Joy Is Remembering Heaven Is a Place on Earth

I got to my mother’s house late to pick up my daughters. I was exhausted and had just finished a too long evening meeting. I had an early meeting the next day and felt overburdened by life. As always, it took too long and too much frustration for my daughters, one 8 and one 4, to get on their shoes, gather up their belongings, and trundle out to the car. After I buckled them in and sat in the drivers’ seat, I started to pull out of the driveway in a rush to get home and into pajamas as quickly as possible.

Before I got to the end of the drive, the four-year-old chirps “Mommy, can we listen to ‘Heaven Is a Place on Earth’?” Sometimes, I admit, I brush her off and tell her “Not now, baby; it’s only a short ride.” But that night, I needed her to ask me this question. I needed the reminder that life is what we make it and what we see in it. So instead, I stopped, looked back to smile at her, and said “Good idea, Ellie. Yes we can!”

I don’t remember exactly how this song came to be a special one for us. Most likely the genesis is some 80’s playlist on Amazon Music, but I can see why the girls loved it even though it came out when I was Elinor’s age. It’s catchy, easy to sing, and has this uncanny sound – like a new beginning and happy ending all in one. I started playing it and as I sang “when the night falls down, I wait for you and you come around” I was already in a better mood than when I had pulled into the driveway.

As I started to drive towards home, the song blared on reminding me that I’m still “just beginning to understand the miracle of living.” The girls were singing and smiling in the backseat and I found myself smiling too.
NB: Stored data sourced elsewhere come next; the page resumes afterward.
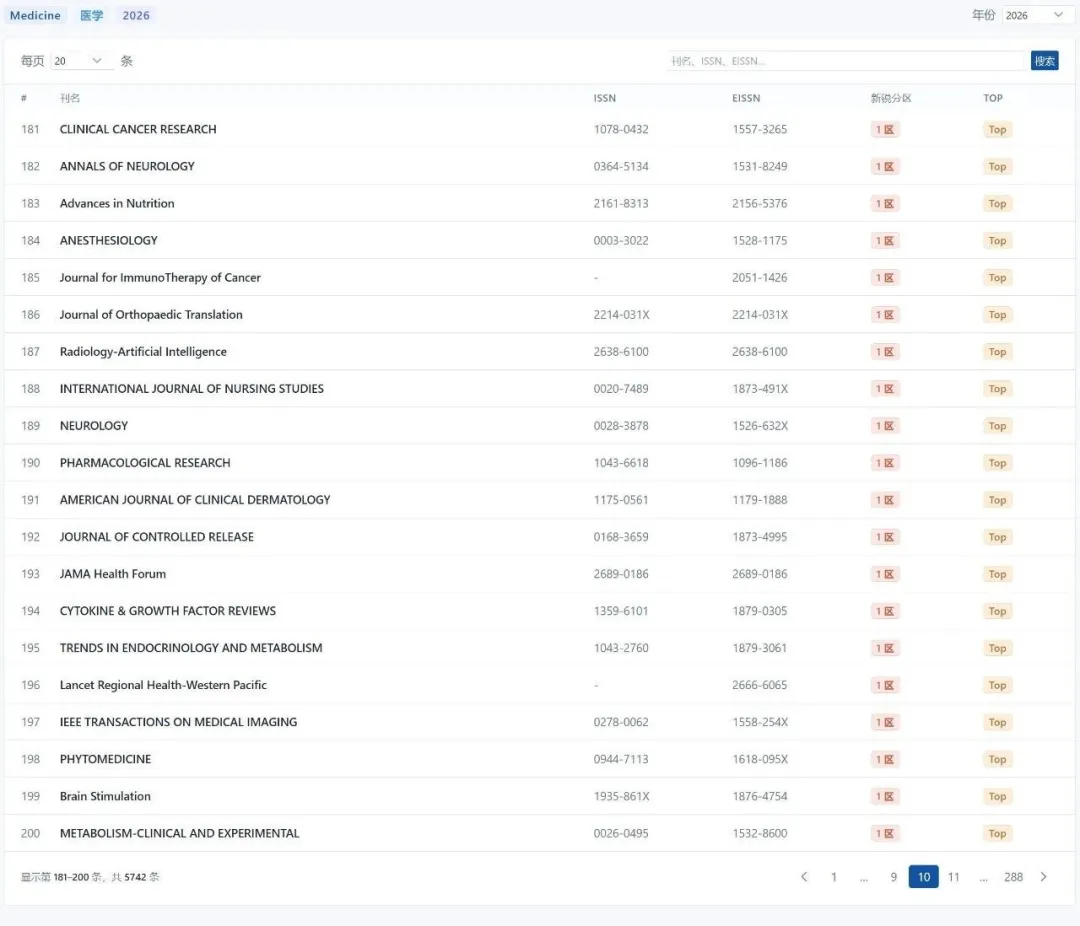Image resolution: width=1080 pixels, height=926 pixels.
Task: Open the ANNALS OF NEUROLOGY journal entry
Action: (x=127, y=166)
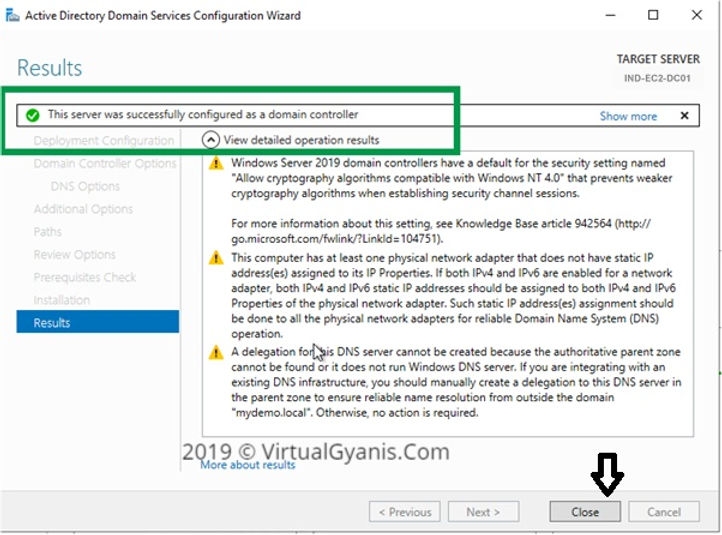Select Installation step in sidebar
This screenshot has width=722, height=535.
coord(61,300)
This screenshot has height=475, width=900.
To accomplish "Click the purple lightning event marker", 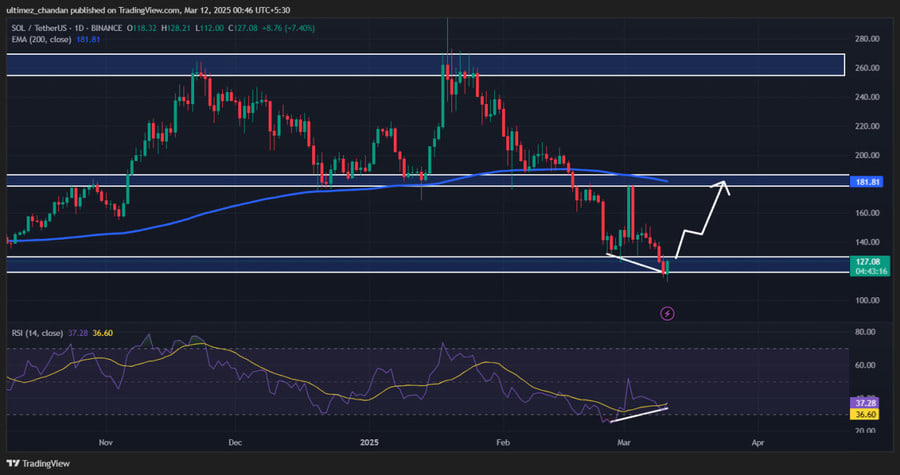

At a light, my little one yelled “mommy!” at me to get me to hold her hand and bounce it as we sang “I reach for you and you bring me home.” And suddenly I wasn’t just an overburdened, overwhelmed lawyer mom anymore. Instead, for a moment, I was a little girl sitting in the back of my mom’s minivan singing that song with my sister as it played on the radio.
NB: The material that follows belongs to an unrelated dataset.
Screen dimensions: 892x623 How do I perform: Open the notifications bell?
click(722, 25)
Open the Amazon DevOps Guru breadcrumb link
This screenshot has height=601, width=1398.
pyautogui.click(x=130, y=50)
There are lots of warnings for us parents to be “present” for our children. When you live as a lawyer, that can be hard to do. Our cases can fill up our calendars as well as our minds. They can leave little room for things like fun and memories and random adventures that lead to joy and connection. So that’s why we need other people to call us back to real life every now and then, even if sometimes we have to make ourselves listen. When we give them the chance, they remind us that there is no need to constantly worry and plan because the past and future are in each moment if we only choose to see it.
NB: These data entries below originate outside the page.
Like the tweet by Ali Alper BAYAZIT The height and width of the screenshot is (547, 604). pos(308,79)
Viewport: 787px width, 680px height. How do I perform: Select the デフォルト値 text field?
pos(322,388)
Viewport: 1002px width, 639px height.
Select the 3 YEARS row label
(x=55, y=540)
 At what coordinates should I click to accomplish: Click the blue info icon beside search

This memory was only a small moment, and many would argue an insignificant one. After all, I am telling you a story about a time when I played an old (and some might say silly) song in the car with my kids. But you know what? I don’t necessarily just remember the big, momentous occasions with my parents. I remember the small ones. I remember riding around to soccer practice and piano lessons in my mom’s minivan. I remember listening to the news on public radio in my dad’s Ford. I remember making up silly games with my sister in the backseat. For this reason, I know a truth that is easy to overlook: joy doesn’t require hours to emerge and it doesn’t require life-changing events. Instead, joy can be made in moments, and it is those moments that actually change our lives.

The key to living a joyful life is to be open to these moments so we can appreciate as many of them as possible. Of course, we won’t catch every one. Of course, there will be times when we will be too tired, or too distracted or too busy. But this only makes the moments we appreciate, fully take in, and share with others more precious. This memory with my daughters was one of those times. In a few moments, it transformed an exhausting and frustrating day into a good memory. It turned a silly song into a meeting place for my four-year-old self and the four-year-old now riding in the backseat of my car. That night when I went to pick up my girls, I was lost at sea, but I heard that four-year-old’s voice and it carried me. It reminded me that joy, fleeting as it may be, is powerful. It can forge a connection in moments that lasts well after the emotion that sparked it has passed. Indeed, when we let ourselves remember it, heaven is a place on earth.